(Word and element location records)
━━━━━━━━━━
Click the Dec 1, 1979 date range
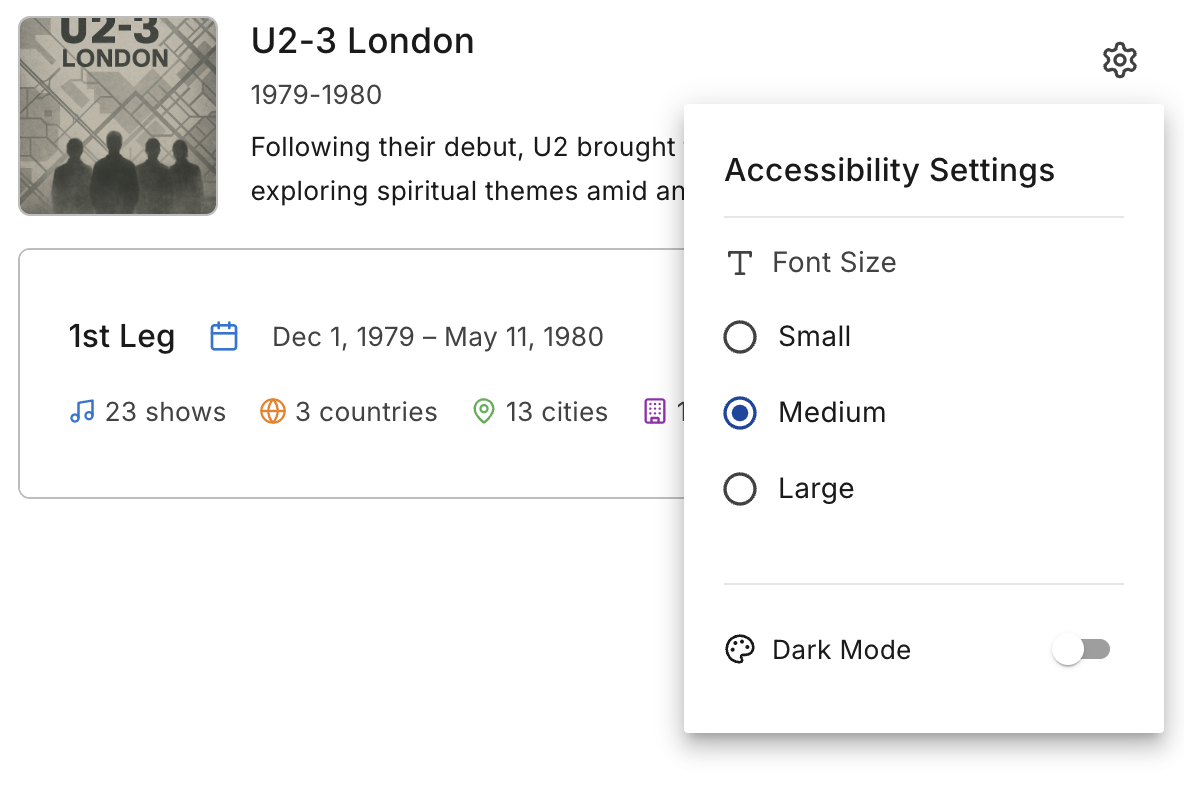 (x=438, y=337)
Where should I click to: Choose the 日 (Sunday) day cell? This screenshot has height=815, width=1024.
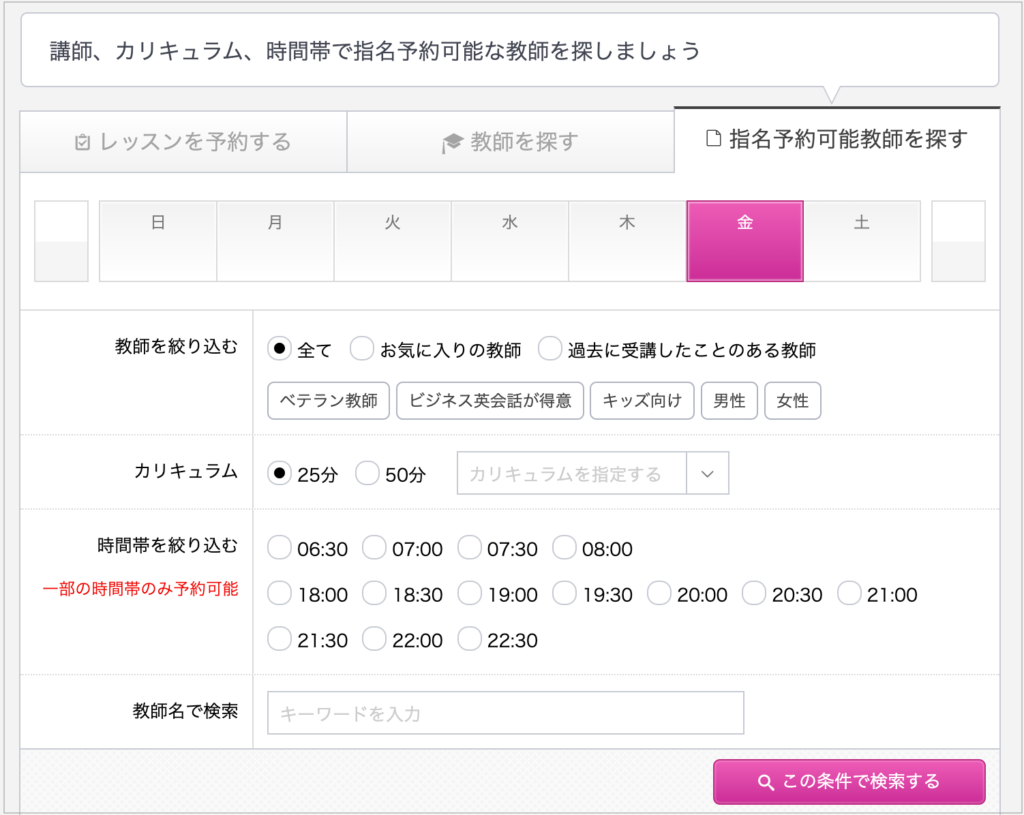(158, 241)
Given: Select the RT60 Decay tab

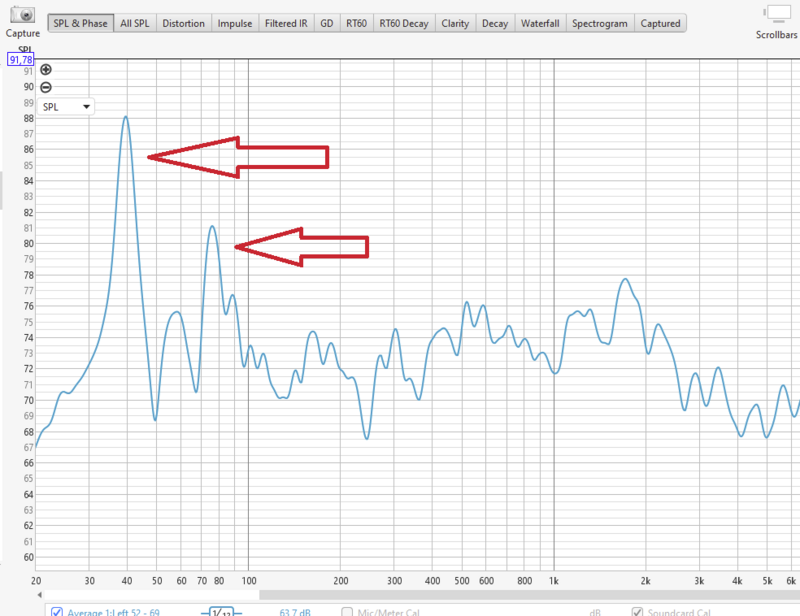Looking at the screenshot, I should [x=403, y=23].
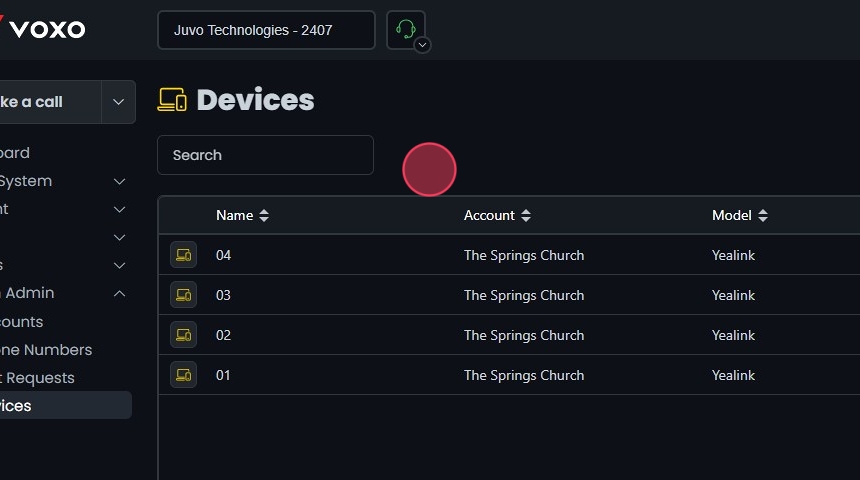Expand the System section chevron
The image size is (860, 480).
click(x=119, y=181)
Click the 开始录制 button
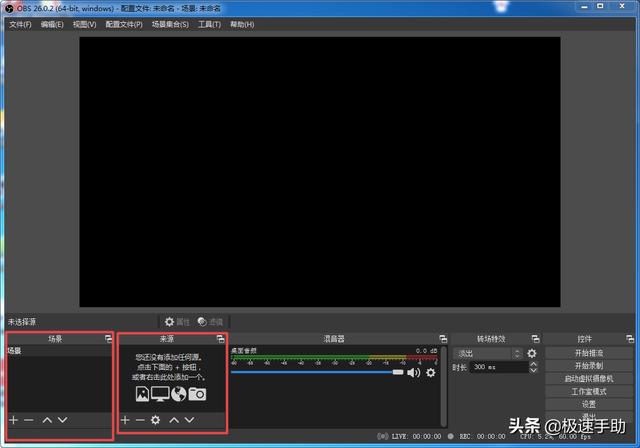The height and width of the screenshot is (448, 640). pyautogui.click(x=589, y=366)
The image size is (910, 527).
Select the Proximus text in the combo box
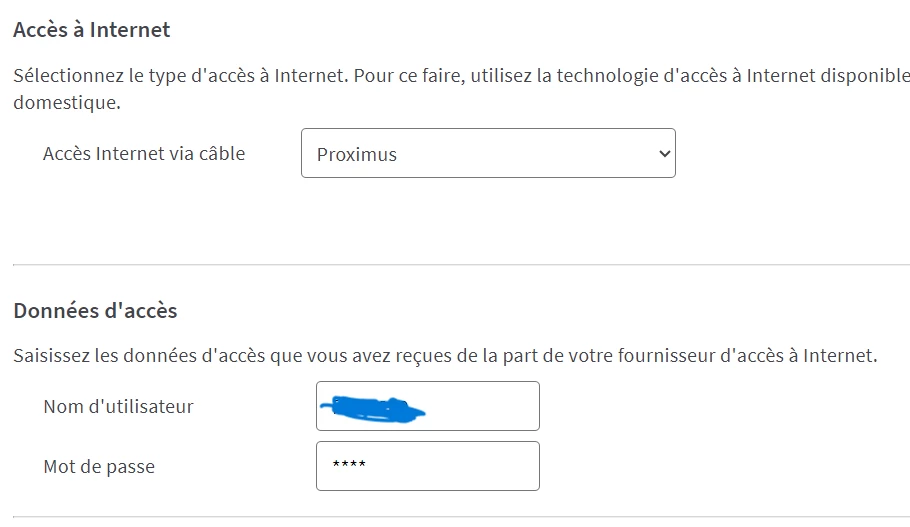[x=357, y=155]
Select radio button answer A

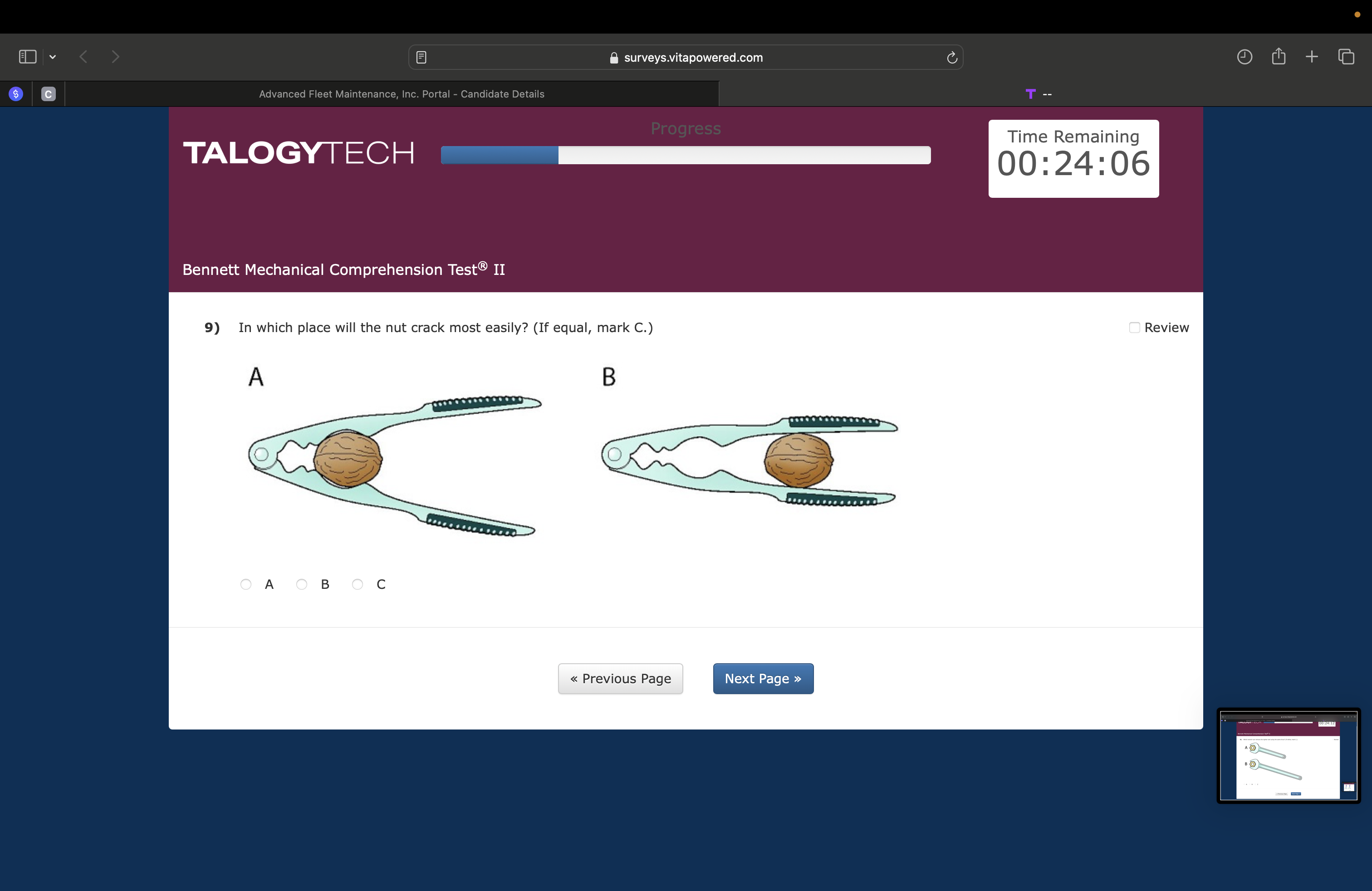click(246, 584)
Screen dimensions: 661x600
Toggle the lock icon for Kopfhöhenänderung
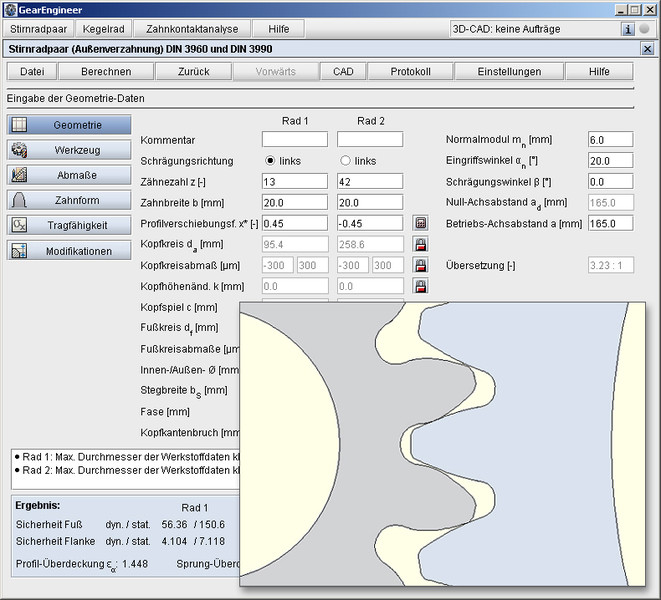[x=421, y=286]
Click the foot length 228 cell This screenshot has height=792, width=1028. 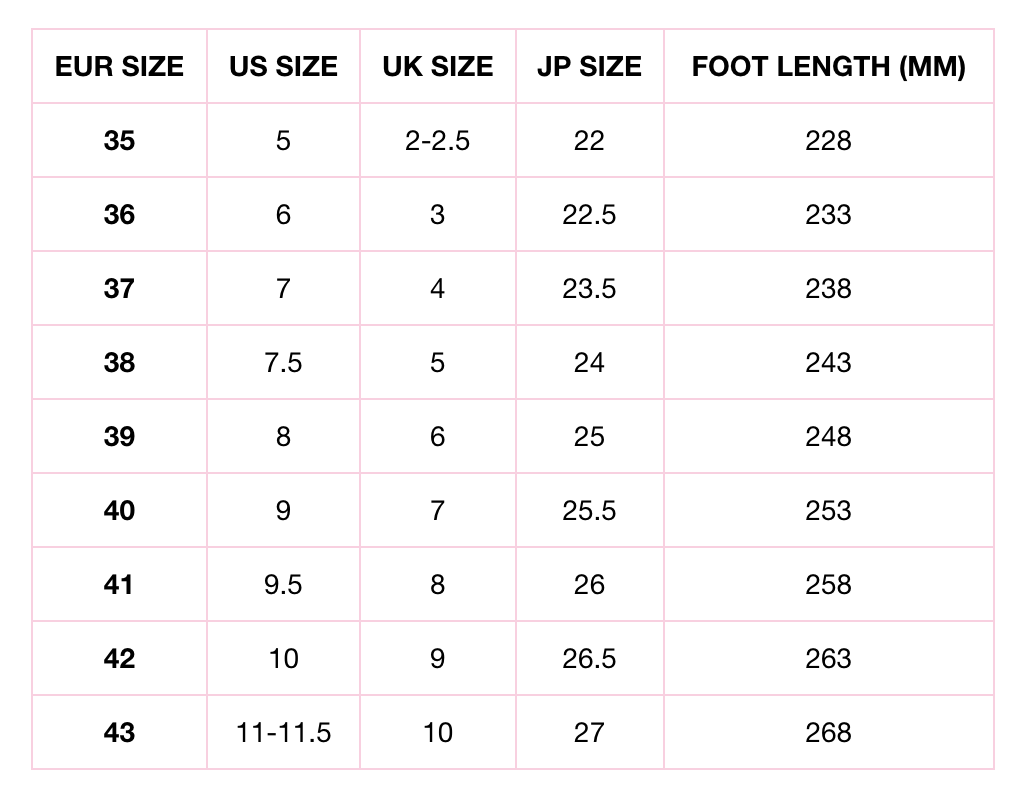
━━━━━━━━━━
• DIRECTIONS FOR THIS TASK:
Return each line from the entries above in which the word "button" appears.

• ANSWER TO THIS PROBLEM:
Click the 开始录制 button
Select radio button answer A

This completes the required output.